EXERCISE TASK - Can you write out these lines again, replacing "Accedi" with "Entra" and leaving everything else unchanged?

Rows showing where targets appear -

──────────────────────────────

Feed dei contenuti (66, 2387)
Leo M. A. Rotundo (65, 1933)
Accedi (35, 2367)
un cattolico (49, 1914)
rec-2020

──────────────────────────────

ANSWER IN FULL -
Feed dei contenuti (66, 2387)
Leo M. A. Rotundo (65, 1933)
Entra (35, 2367)
un cattolico (49, 1914)
rec-2020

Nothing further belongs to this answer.